Quoted passage:
===

The Changing Face of Reef Tourism 02 March 2012

MARTIN FERGUSON Minister for Resources and Energy Minister for Tourism

TONY BURKE Minister for Sustainability, Environment, Water, Population and Communities

A change is underway for tourism in the Great Barrier Reef, with the region today becoming Australia’s newest National Landscape.

The National Landscapes program identifies ‘the best of nature’ in Australia, helping locals get to the crux of what they can offer visitors and then marketing that unique offer to the world.

Tourism Minister, Martin Ferguson AM MP, and Environment Minister, Tony Burke MP, congratulated the business operators who are steering Reef tourism in a new direction.

“Like many of our tourism regions, the Great Barrier Reef wants to evolve and improve what it offers so it can meet the increasingly sophisticated expectations of today’s visitors,” Minister Ferguson said.

“Becoming a National Landscape is the Reef community’s way of choosing its own future - it has prompted them to think carefully about what makes this place unique and how to reflect that in every visitor touch point, from accommodation and tour options to the signs in public places.

===

Extend the press release about the Great Barrier Reef becoming a National Landscape, starting right after its final sentence. The material here has no connection to the Great Barrier Reef press release.

Supplied material:

===

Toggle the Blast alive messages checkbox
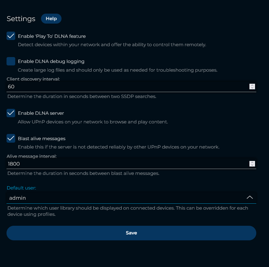11,138
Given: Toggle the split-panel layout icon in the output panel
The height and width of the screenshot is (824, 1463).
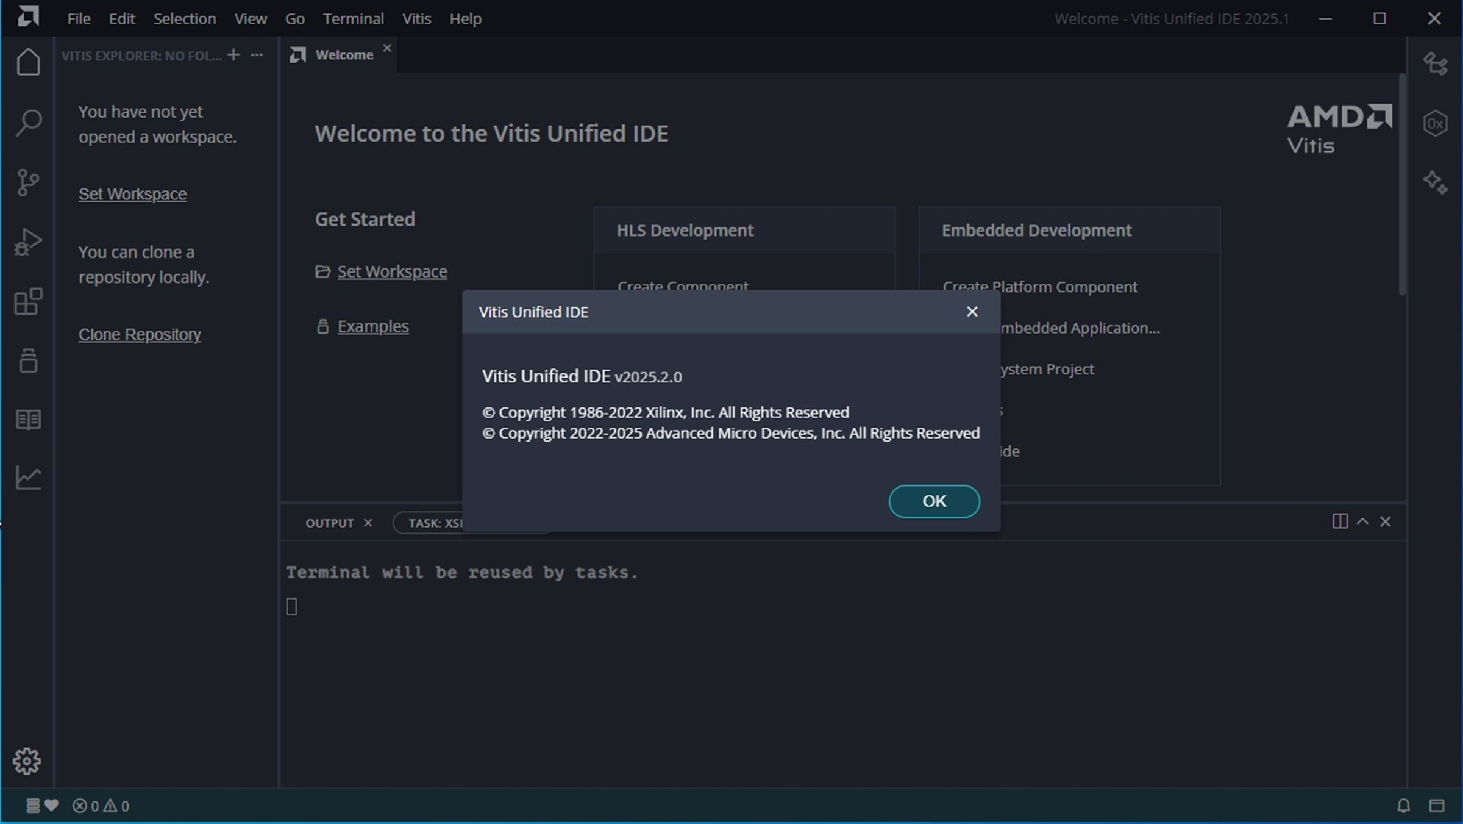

===

Answer to the problem:
“The National Landscapes process gets the region speaking to visitors in one voice, and that’s a big advantage in today’s highly competitive market.”

Environment Minister, Tony Burke, said a series of local workshops had identified the intricacy and diversity of the Reef’s natural environments as the area’s unique selling point.

“The Great Barrier Reef is one of the world’s greatest treasures and we are proud of our management of it,” Mr Burke said.

“Each of its 900 islands and 2900 coral reefs offers a glimpse into a different underwater world.

“Nature is the number one thing that attracts overseas visitors to our shores, so all the work we do to protect the Great Barrier Reef is crucial to the tourism sector.

“Exploring Australia’s National Landscapes turns visitors into advocates - they get a deeper understanding of the environment, they can see how fragile it is and they want to help protect it.”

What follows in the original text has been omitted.